From Experimental Limits to Physical Insight: A Retrieval-Augmented Multi-Agent Framework for Interpreting Searches Beyond the Standard Model

arXiv:2605.0249141.7
AI Analysis

For particle physicists, this framework automates the time-consuming integration of heterogeneous experimental data and literature, accelerating the interpretation of new physics searches.

HEP-CoPilot, a retrieval-augmented multi-agent AI framework, integrates textual, numerical, and graphical data from high-energy physics literature to enable evidence-grounded reasoning and structured interpretation of collider searches. Evaluated on CMS searches, it retrieves relevant measurements, reconstructs exclusion limits, and performs cross-paper comparisons without manual data integration.

Modern searches for physics beyond the Standard Model produce rapidly expanding literature containing heterogeneous information, including textual analyses, numerical datasets, and graphical exclusion limits. Integrating these distributed sources remains a time-consuming and manual process for physicists. We present HEP-CoPilot, a retrieval-augmented multi-agent AI framework for the exploration and interpretation of high-energy physics literature. The system unifies textual information from publications, structured experimental data from HEPData, and reconstructed physics plots within a multimodal retrieval and reasoning architecture. By combining retrieval-augmented language models with coordinated agent workflows, it enables evidence-grounded reasoning over experimental analyses and structured interpretation of collider results. We evaluate the framework on recent CMS searches for physics beyond the Standard Model. Case studies show that HEP-CoPilot can retrieve relevant measurements, reconstruct exclusion limits directly from HEPData records, and perform cross-paper comparisons of experimental constraints. This enables consistent, physics-aware comparison across analyses without manual data integration. These results demonstrate that retrieval-augmented AI systems can function as scientific co-pilots for particle physics, facilitating navigation of complex literature, structuring heterogeneous evidence, and accelerating the interpretation pipeline for new physics searches.

──────────

__Work request A__
In the HEP-CoPilot text, on which searches was the framework evaluated?
__Work request B__
Condense the paragraph of the HEP-CoPilot text that begins "Modern searches for physics beyond the Standard Model" into a bulleted list that keeps its main facts.
__Work request C__
Change "automates" to "streamlines" in the HEP-CoPilot text between "arXiv:2605.0249141.7" and "of new physics searches.", inclusive, and give that part again.

[Collected data entries]
──────────

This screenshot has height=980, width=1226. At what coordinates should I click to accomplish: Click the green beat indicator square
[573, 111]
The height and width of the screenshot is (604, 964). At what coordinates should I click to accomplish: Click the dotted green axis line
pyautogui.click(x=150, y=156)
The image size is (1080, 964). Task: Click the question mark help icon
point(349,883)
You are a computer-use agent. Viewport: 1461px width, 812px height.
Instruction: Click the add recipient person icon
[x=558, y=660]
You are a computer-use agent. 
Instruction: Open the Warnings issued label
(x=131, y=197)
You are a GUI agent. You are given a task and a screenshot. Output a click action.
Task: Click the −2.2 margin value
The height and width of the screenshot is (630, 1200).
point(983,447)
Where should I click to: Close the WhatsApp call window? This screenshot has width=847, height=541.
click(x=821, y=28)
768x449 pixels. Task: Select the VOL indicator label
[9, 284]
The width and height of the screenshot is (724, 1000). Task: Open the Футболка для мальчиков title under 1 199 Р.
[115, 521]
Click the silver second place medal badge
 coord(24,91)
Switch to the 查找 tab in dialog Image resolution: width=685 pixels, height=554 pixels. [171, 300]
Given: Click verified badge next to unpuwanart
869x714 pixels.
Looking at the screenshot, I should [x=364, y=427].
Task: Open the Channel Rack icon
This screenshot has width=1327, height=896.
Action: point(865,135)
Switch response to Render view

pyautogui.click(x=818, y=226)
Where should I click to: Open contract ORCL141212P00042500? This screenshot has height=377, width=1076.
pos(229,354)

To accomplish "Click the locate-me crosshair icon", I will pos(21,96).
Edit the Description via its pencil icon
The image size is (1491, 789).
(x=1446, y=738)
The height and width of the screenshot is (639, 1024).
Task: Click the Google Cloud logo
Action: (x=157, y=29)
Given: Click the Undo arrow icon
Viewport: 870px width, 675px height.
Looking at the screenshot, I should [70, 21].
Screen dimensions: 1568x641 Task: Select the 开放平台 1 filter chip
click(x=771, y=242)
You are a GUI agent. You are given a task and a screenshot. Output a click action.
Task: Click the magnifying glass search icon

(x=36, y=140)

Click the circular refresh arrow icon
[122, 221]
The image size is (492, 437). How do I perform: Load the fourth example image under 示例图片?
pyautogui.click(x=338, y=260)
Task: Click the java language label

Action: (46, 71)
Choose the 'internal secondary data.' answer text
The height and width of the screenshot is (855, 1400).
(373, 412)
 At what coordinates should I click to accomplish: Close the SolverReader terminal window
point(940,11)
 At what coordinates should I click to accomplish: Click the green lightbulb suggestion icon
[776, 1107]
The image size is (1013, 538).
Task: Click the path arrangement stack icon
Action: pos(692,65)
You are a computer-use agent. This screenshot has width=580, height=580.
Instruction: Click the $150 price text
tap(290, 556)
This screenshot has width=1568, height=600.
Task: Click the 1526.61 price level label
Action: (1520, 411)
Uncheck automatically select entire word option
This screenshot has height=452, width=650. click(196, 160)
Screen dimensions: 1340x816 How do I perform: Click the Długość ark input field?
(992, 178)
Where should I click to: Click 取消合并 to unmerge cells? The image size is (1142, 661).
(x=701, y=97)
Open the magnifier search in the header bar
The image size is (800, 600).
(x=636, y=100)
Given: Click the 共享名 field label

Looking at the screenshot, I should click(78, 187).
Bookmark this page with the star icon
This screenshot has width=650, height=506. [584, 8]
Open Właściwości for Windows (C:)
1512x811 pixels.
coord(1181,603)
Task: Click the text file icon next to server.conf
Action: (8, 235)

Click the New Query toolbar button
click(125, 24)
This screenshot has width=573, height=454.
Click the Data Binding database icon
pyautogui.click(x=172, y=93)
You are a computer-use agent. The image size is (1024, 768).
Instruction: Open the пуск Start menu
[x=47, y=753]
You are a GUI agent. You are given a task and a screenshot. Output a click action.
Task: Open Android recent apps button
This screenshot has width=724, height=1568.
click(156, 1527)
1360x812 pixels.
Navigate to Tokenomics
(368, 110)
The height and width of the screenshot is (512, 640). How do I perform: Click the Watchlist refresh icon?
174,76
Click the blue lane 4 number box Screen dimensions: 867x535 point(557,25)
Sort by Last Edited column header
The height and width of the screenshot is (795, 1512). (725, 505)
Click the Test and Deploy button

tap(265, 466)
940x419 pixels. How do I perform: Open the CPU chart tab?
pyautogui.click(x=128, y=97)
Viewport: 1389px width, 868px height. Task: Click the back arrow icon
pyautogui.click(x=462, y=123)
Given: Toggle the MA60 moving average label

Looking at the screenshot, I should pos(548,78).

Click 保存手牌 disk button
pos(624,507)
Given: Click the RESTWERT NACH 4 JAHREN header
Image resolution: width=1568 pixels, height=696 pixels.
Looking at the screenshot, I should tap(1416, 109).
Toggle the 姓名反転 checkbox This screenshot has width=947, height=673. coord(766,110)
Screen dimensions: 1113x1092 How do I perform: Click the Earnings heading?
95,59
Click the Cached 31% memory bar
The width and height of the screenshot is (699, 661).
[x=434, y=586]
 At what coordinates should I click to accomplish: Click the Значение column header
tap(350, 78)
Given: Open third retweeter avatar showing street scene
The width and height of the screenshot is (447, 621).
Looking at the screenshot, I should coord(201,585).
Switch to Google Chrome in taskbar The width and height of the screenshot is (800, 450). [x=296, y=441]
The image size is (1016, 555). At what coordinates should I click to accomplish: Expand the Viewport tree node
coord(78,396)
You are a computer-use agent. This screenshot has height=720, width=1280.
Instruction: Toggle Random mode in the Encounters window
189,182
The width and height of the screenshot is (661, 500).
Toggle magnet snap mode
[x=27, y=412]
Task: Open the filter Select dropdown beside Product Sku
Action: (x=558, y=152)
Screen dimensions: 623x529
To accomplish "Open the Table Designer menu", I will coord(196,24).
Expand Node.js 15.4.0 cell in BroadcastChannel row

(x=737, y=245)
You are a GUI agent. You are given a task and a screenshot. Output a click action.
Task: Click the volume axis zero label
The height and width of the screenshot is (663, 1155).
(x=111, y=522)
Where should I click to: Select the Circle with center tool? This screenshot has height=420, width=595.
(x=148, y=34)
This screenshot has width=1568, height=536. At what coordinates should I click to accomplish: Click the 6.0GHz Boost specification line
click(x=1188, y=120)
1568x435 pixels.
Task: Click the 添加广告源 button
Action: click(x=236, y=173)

──────────

__Output A__
Recent CMS searches for physics beyond the Standard Model.

__Output B__
- Searches beyond the Standard Model produce fast-growing literature that mixes textual analyses, numerical datasets, and graphical exclusion limits. Integrating these sources is slow, manual work.
- HEP-CoPilot is a retrieval-augmented multi-agent AI framework. It unifies publication text, structured data from HEPData, and reconstructed physics plots in a multimodal retrieval and reasoning architecture.
- It combines retrieval-augmented language models with coordinated agent workflows. This supports evidence-grounded reasoning and structured interpretation of collider results.
- In case studies on recent CMS searches, it retrieved relevant measurements, reconstructed exclusion limits from HEPData records, and compared experimental constraints across papers without manual data integration.
- The results show that such systems can serve as scientific co-pilots for particle physics. They help navigate complex literature, structure heterogeneous evidence, and speed the interpretation of new physics searches.

__Output C__
arXiv:2605.0249141.7
AI Analysis

For particle physicists, this framework streamlines the time-consuming integration of heterogeneous experimental data and literature, accelerating the interpretation of new physics searches.